3.5 stars
Remember Jennifer Walters? That quiet girl that spent her every moment studying law while everyone else was having the time of her life at Uni? No? Well, She-Hulk doesn't remember her either. Right now, She-Hulk is having a blast. She's hooking up every day with some new hot guy, having wild parties at Avengers Mansion and celebrating victories at her law firm. She is living the life. Or so she thought until one day she's kicked off the Avengers Mansion after abusing her Avengers privileges too much and putting everyone at risk with her unvetted random guests. The same day she's also fired from her law firm. She-Hulk is down on her luck, but her life will once again turn around when Holden Holliway, one senior partner of the most prestigious law firm of the East Coast hires her on the spot. The one downside? Holliway wants Jen, not Shulkie.
This volume collects the first six issues of Dan Slott's She-Hulk run. In these pages, we explore She-Hulk's inner conflict of being embarrassed by her other counterpart, Jen Walters. As Jen, She-Hulk feels boring, weak, insecure. Yet, at her new job working in the newest division, a superhero law branch, Jen is forced to be the face of them both. She works in cases that are setting up new precedents in superhero law, like a man who has gained new powers because of a work accident yet he doesn't want them, he wants his old life back and is searching work compensation. Or the case of the victim of a mysterious murder that wants to testify, as a ghost, at his own murder trial. She'll also work with her partner Pug to offer Spider-man a legal way to take one of his biggest enemies down, J. Jonah Jameson. The two last issues will take She-Hulk, not Jen, to a Pym experimental penitentiary called the Big House. Following the orders of her boss, she's there to free Southpaw, a fifteen year old super villain that happens to be Holliway's granddaughter. In there, the Mad Thinker will stage the biggest super-villain breakout in history.
And in midst of it all, legal cases and trials, there are also little Avengers missions and time to go on dates with Colonel Jameson, aka, Man-Wolf.

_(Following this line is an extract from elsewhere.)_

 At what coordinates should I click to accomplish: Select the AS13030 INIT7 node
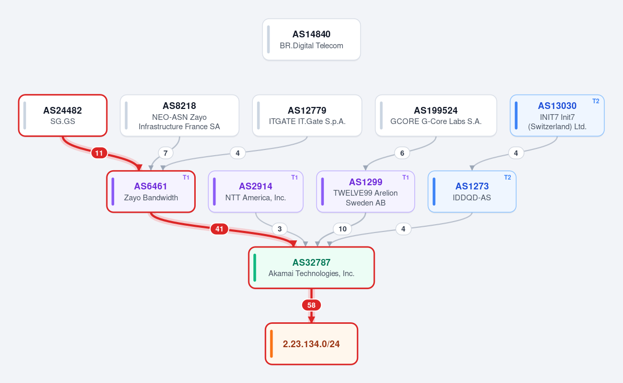point(557,115)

Overall, this was fun! Not the best I've read from this team but it's actually such a refreshing way to read Marvel. I love how She-Hulk work life is such a chaotic mess of superhero/supernatural shenanigans and I really enjoy all the cameos that appear in She-Hulk's stories. Sometimes as friends, sometimes as witnesses, She-Hulk has the best cameos in my opinion of any Marvel title.
It's a lighthearted title with fun adventures and a main character that's slowly accepting every side of herself, the green and the quiet one.